Paritosh Joshi
Media

Paritosh Joshi on why BARC should not be compared to the 'legacy' system

It's been two weeks since BARC has been releasing its TV ratings and its data is being compared to that of the older TV audience measurement system. To Joshi, principal - Provocateur Advisory, it's like comparing apples to oranges.

Remember high school geography? One of the topics that I found engrossing was topography. Hills and valleys, plateaus and plains, deserts and deltas, inclines and anticlines; and to depict their relative elevations, contour lines that connected all points at the same height above MSL. Topography made it clear that any location on the map only made sense in context. A point in isolation offered no clues about itself. If you knew, however, that it was along the banks of a river where it formed a horseshoe, that the river was perennial originating from snow melts in the high mountains of the north, that there were wide, flat plains on the either side of the river and a major bridge ran across connecting the two banks, you might reasonably assume that this point was actually an important city for a bountiful, agriculture-based economy.

A digression? Not at all. If there is a single metaphor for what to make of television ratings - or any continuous measurement system for that matter - a topographic map would be it.

Paritosh Joshi on why BARC should not be compared to the 'legacy' system
Consider a phrase used commonly to describe the media environment: Media Landscape. If media represents a landscape, measurement systems are the maps that enable you to navigate it.
Paritosh Joshi on why BARC should not be compared to the 'legacy' system
It has been only two weeks since you started seeing BARC's long awaited ratings. Why was there such an urgency to immediately compare them to the legacy system? Precisely for this reason. BARC offered a number of points with absolutely no context just yet. Scarcely surprising, you would agree, given that the 'map' that BARC's ratings will draw of the landscape of 'What India Watches' will only fill out as data continues to flow, week after week. In its absence, reference points had to come from the only other map available.

Natural as this impulsive reaction was, it was also misguided. The temptation to continue doing this will persist for some more time, so it is useful to understand why it will remain inadvisable.

Work instructions: Can you reproduce the BARC ratings piece between "Remember high school" and "bountiful, agriculture-based economy.", inclusive, swapping "river" for "stream"?

Data listing:
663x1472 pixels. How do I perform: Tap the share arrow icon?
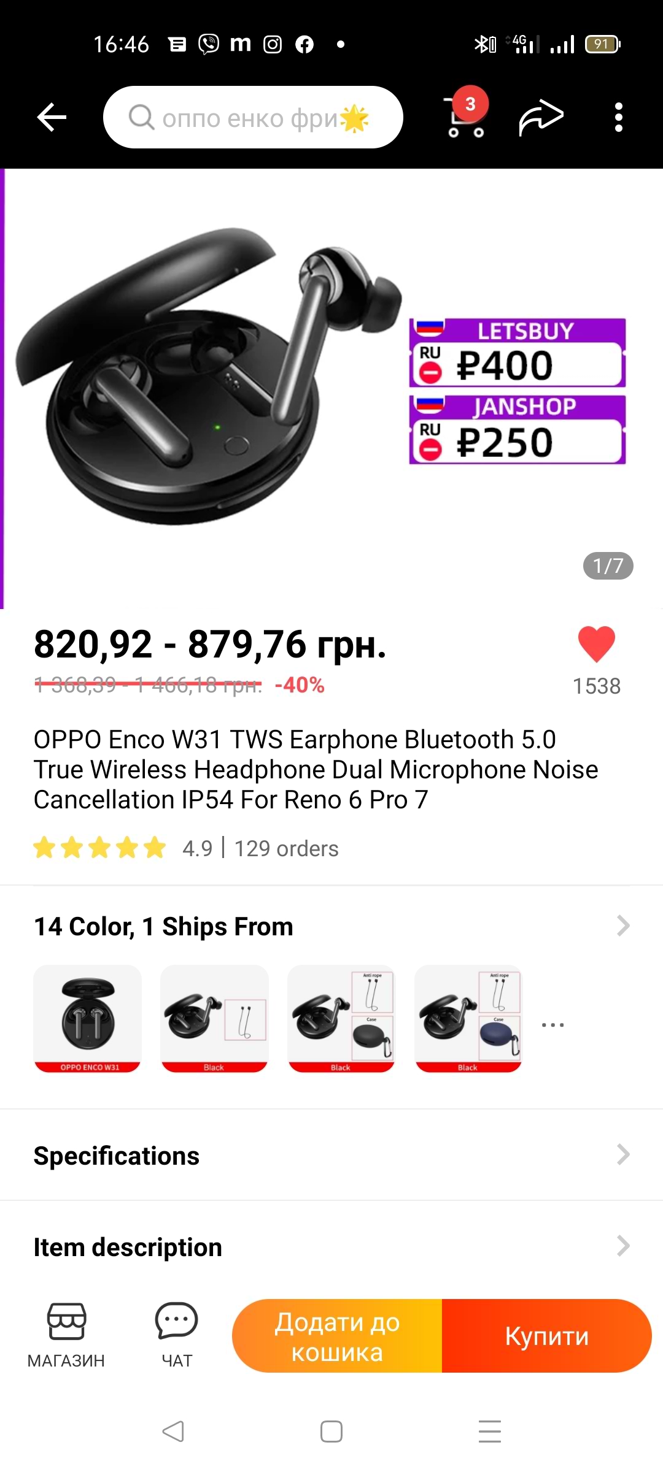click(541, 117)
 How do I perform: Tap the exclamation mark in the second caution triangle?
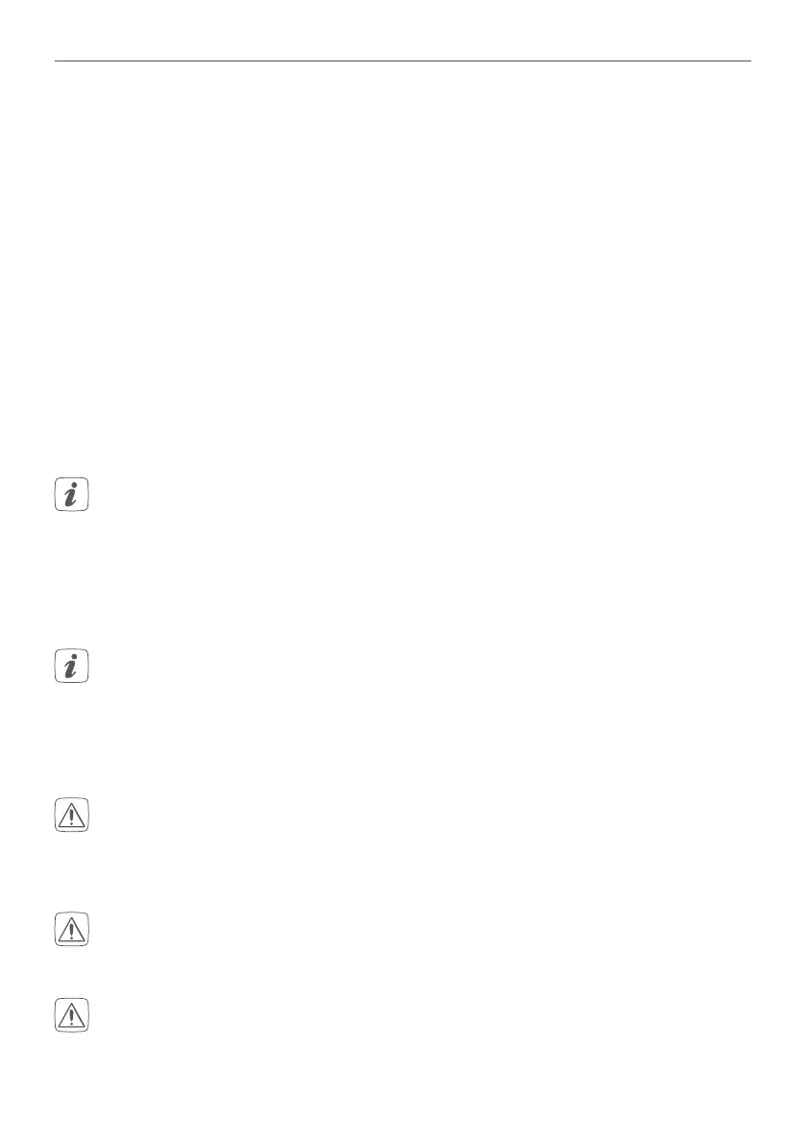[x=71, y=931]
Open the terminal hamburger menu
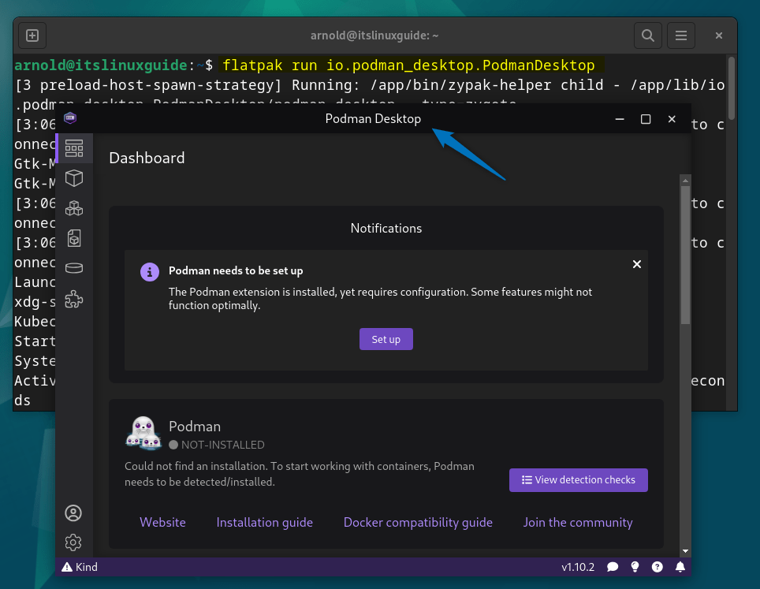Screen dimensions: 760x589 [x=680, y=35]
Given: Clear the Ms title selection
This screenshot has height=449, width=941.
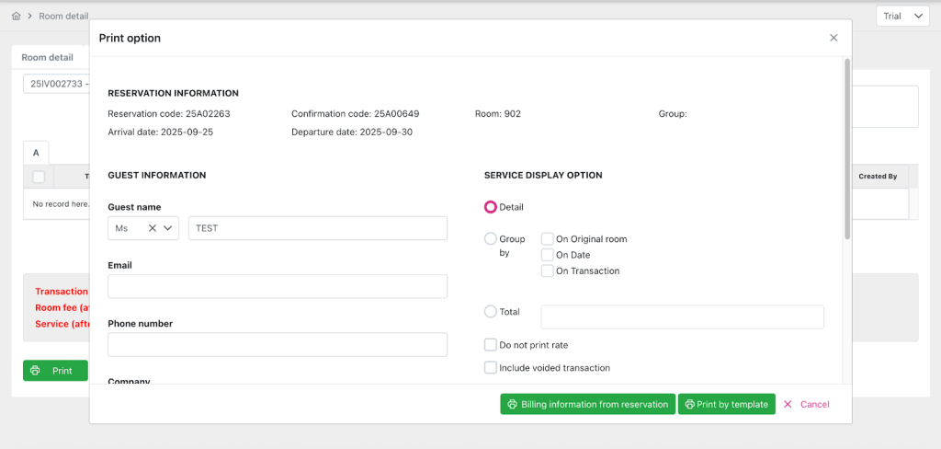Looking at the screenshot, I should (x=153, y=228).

---

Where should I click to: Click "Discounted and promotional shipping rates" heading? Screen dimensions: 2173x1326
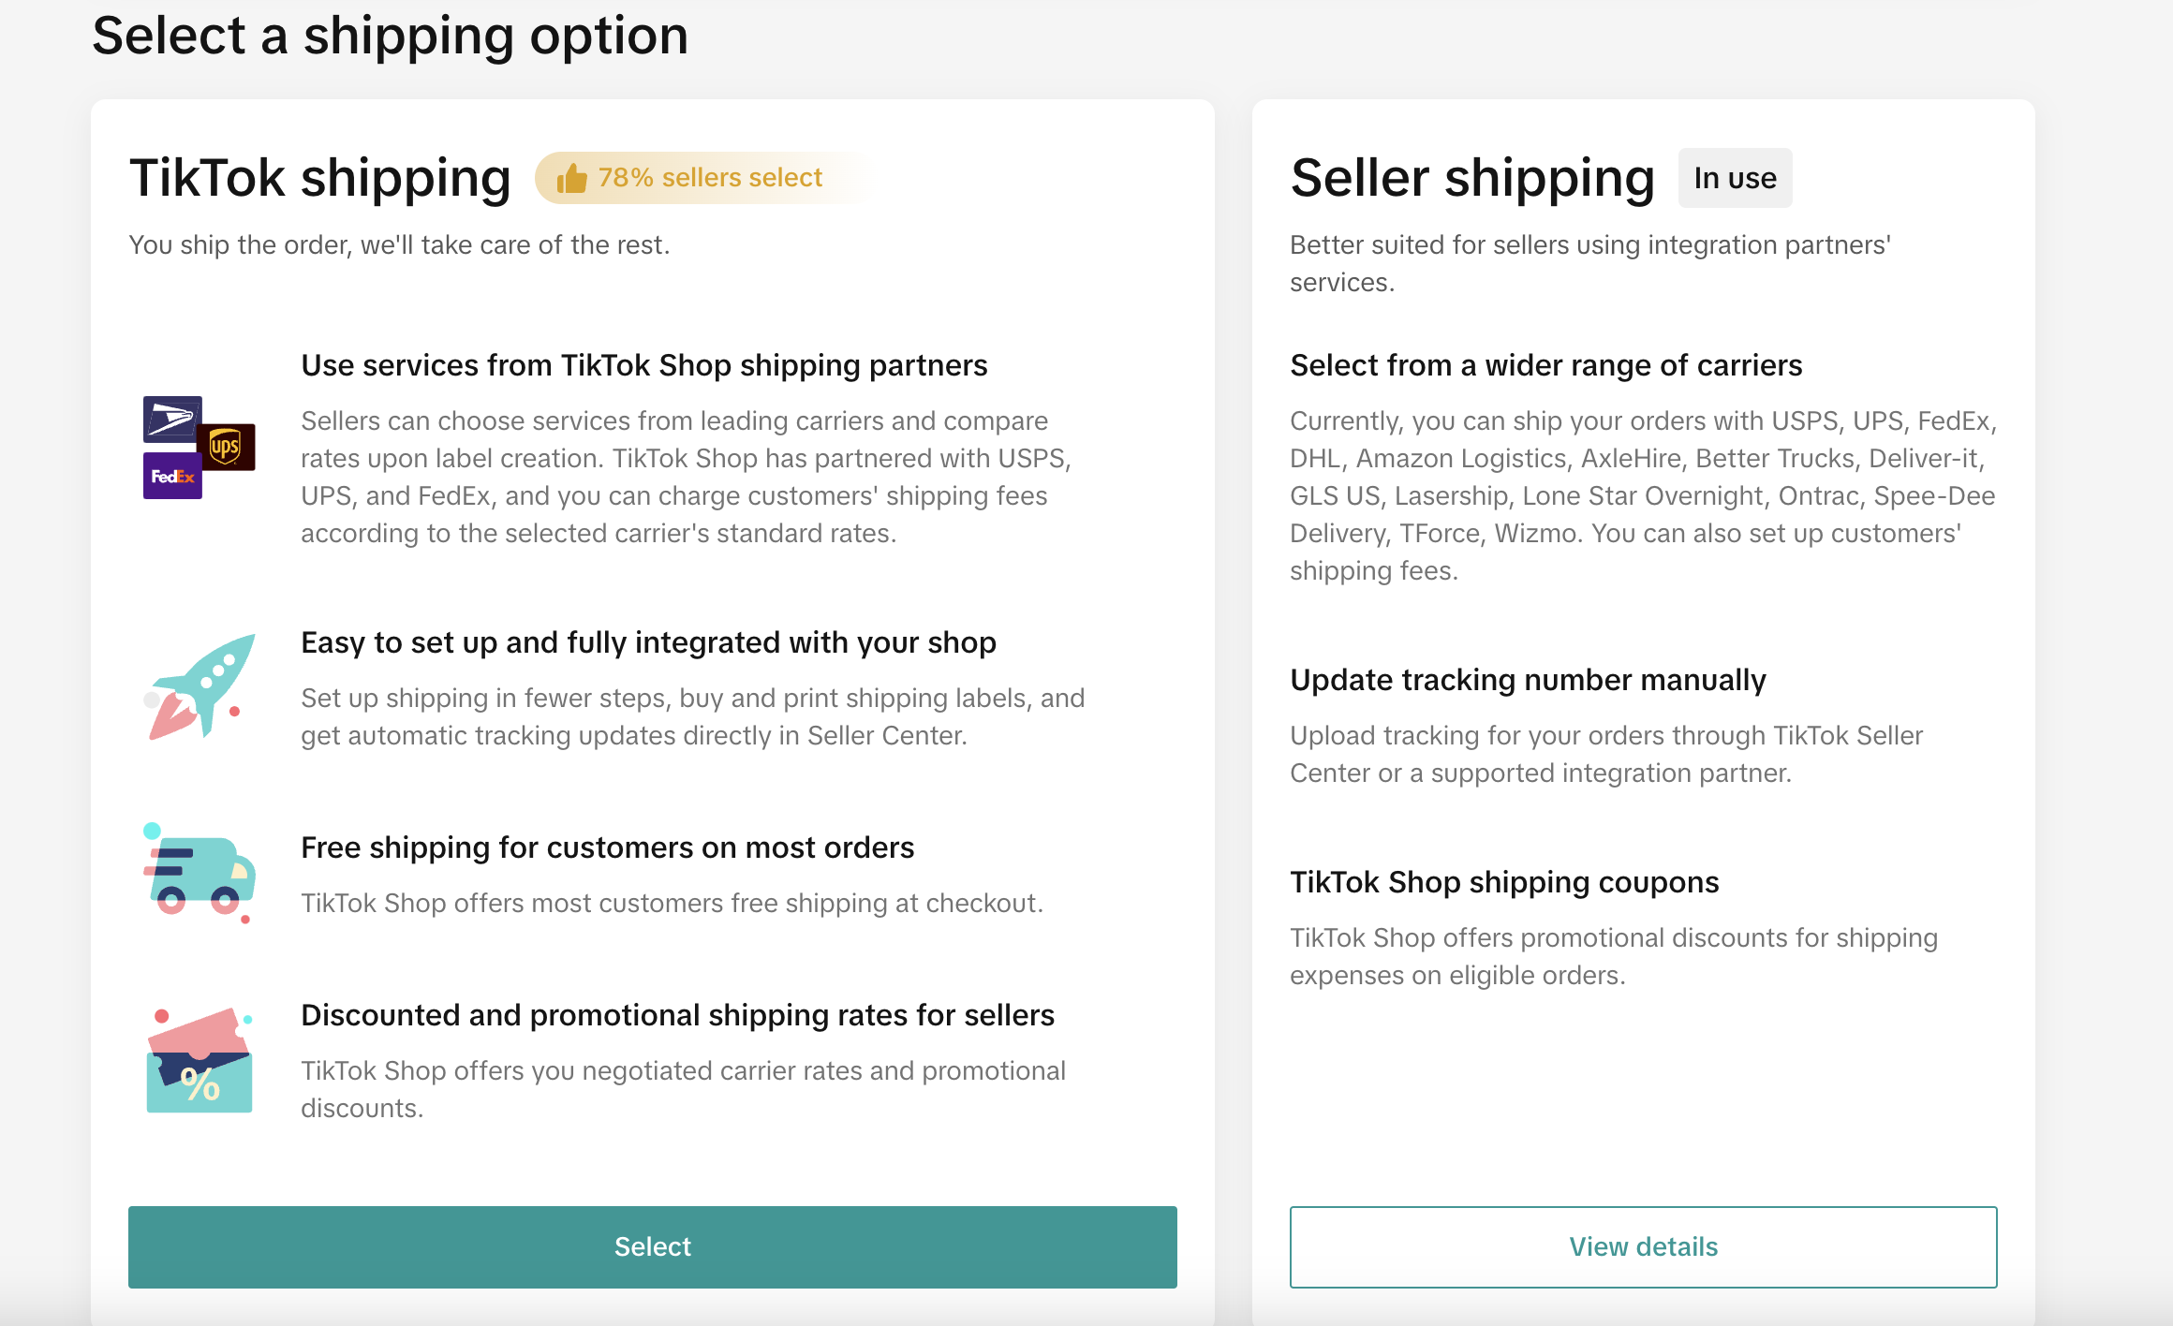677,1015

* * *

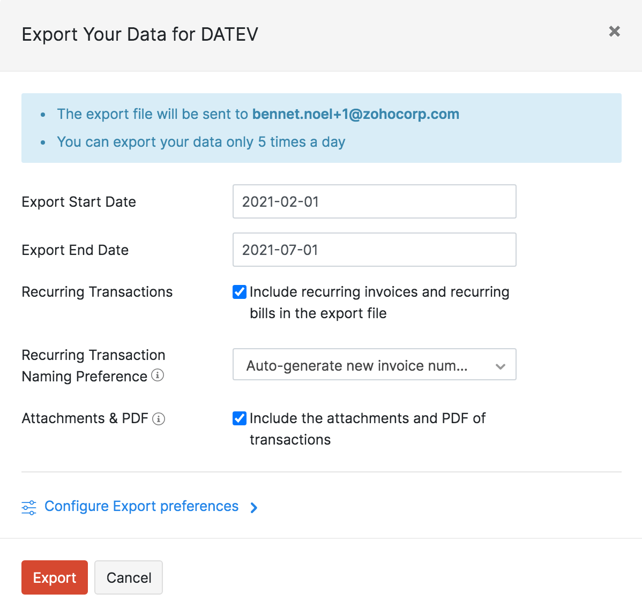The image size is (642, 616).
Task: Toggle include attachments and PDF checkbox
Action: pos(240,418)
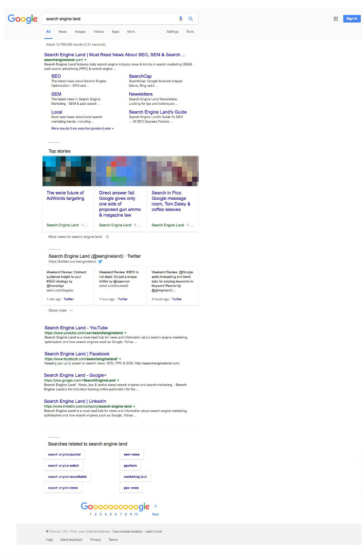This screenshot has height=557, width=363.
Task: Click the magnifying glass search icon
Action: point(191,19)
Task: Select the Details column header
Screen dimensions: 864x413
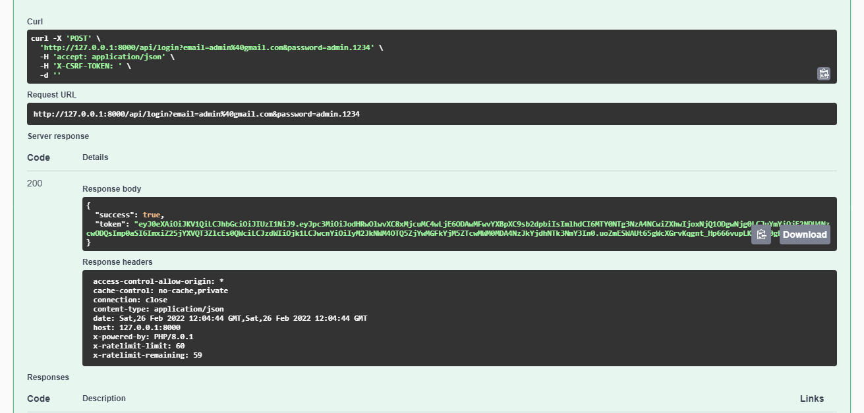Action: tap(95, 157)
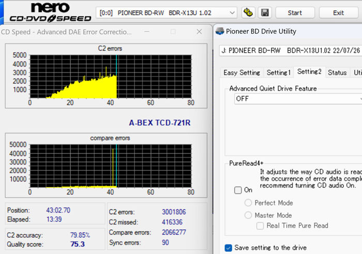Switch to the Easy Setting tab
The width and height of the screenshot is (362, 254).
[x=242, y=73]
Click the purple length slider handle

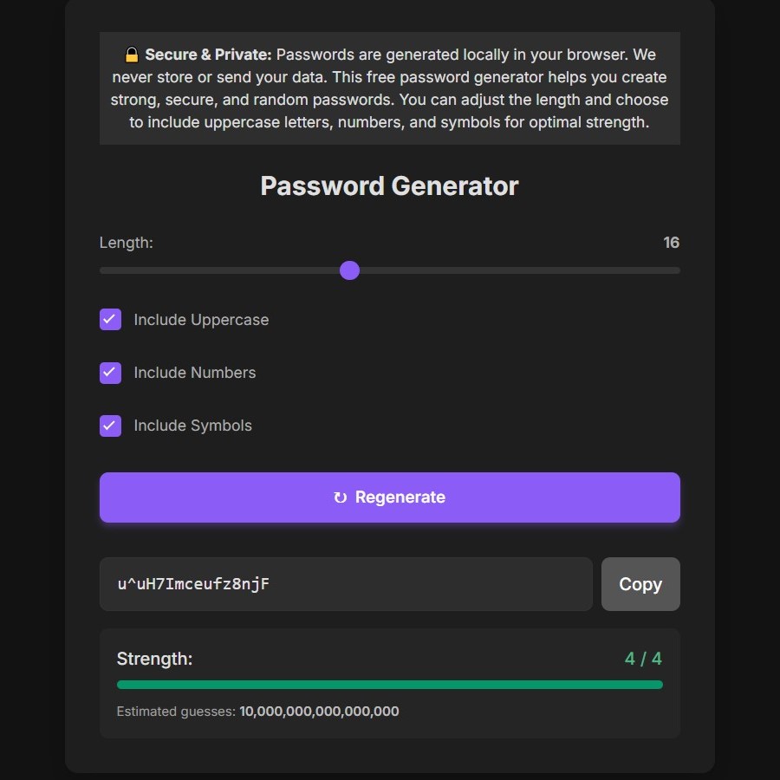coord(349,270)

Result of the exercise:
Remember high school geography? One of the topics that I found engrossing was topography. Hills and valleys, plateaus and plains, deserts and deltas, inclines and anticlines; and to depict their relative elevations, contour lines that connected all points at the same height above MSL. Topography made it clear that any location on the map only made sense in context. A point in isolation offered no clues about itself. If you knew, however, that it was along the banks of a stream where it formed a horseshoe, that the stream was perennial originating from snow melts in the high mountains of the north, that there were wide, flat plains on the either side of the stream and a major bridge ran across connecting the two banks, you might reasonably assume that this point was actually an important city for a bountiful, agriculture-based economy.